Australia was named the third-best country in which to make investments in RESOURCESTOCKS’ 2009 World Risk Survey, climbing up one position from last year’s results.
Australia, with 12 points, placed behind the United States, with 10.6 points and Chile, with 11.4 points.
The results included a number of upsets to the order of the top ten countries as companies began to value low financial and sovereign risk higher than they did in previous years.
“There is little doubt that the economic downturn has had a big effect on the survey results in 2009 while political uncertainty has again handicapped many countries,” RESOURCESTOCKS editor Ron Berryman said.
The survey ranks the seven Australian states and territories and the 12 Canadian provinces alongside 70 other nations.
Financial risk, sovereign risk, land access, green tape, land claims, social risk, infrastructure, civil unrest, natural disasters and labour relations were all taken into account when compiling the information.
Alberta, the US and Quebec occupied the top three rankings in the overall rankings, with New South Wales and South Australia the best placed Australian states in fourth and fifth respectively.
Association of Mining and Exploration Companies (AMEC) manager advocacy and public affairs Darren Brown said South Australia’s result combined with last year’s second place finish, proved it was performing consistently.
“We encourage the other states of Australia to implement the strategies South Australia has been using for the last five to six years in order to improve their resource industries,” he said.
Despite the strong performance by Australia on a whole, Western Australia, the nation’s resources hub, was one of the least desirable states, coming in at 14th.
It finished behind Chile, Yukon and Botswana, while Victoria, at 16th, was the only Australian State ranked lower.
According to the survey, WA’s inefficient exploration and mining approvals processes were again to blame for the poor ranking.
The study also found that the new WA Government had done little to assist in streamlining the processes, despite releasing a report in August with planned changes.
The report released offered 15 key recommendations, including the establishment of a natural resources agency, an independent approvals reform office as well as reforms to native title and Indigenous heritage processes.
According to the AMEC chief executive Simon Bennison, the report failed to outline a plan to implement the required changes.
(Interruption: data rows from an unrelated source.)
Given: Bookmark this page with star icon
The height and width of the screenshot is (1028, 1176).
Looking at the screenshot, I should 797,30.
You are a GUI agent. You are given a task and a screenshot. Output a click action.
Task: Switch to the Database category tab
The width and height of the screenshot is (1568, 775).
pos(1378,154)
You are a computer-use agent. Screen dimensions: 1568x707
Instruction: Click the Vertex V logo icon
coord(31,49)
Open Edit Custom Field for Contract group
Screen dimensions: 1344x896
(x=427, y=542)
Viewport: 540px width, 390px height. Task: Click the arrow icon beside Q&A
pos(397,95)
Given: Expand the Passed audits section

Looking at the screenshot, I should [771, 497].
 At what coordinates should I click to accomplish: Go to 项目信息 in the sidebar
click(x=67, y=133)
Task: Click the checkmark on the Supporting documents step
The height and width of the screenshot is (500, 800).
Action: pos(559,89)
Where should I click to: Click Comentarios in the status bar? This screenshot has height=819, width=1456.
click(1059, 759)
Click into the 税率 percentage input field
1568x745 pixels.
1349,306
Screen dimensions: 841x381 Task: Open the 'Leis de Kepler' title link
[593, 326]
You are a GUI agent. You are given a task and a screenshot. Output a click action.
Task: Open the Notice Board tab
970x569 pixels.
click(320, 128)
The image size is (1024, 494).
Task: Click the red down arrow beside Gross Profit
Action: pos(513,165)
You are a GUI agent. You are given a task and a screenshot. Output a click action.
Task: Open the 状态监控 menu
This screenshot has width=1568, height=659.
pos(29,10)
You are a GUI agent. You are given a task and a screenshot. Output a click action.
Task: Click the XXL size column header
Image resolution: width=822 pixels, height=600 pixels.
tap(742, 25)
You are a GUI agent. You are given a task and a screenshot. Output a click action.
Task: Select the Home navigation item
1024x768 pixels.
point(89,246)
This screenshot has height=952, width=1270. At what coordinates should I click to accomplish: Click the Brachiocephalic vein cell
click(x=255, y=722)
“The industry has co-operated with the minister’s expert working group since November last year, hoping for a decisive plan to streamline the cumbersome approvals process,” he said.
“It is very disappointing that the WA government would table a document which details so many examples of expensive red tape without a comprehensive plan to implement the required changes.”
The WA Chamber of Minerals and Energy chief executive Reg Howard-Smith urged the reforms to be implemented as a matter of urgency.
“Approvals reform is a priority for the resources industry and we believe that a more streamlined system is possible without compromising standards of environmental protection,” he said.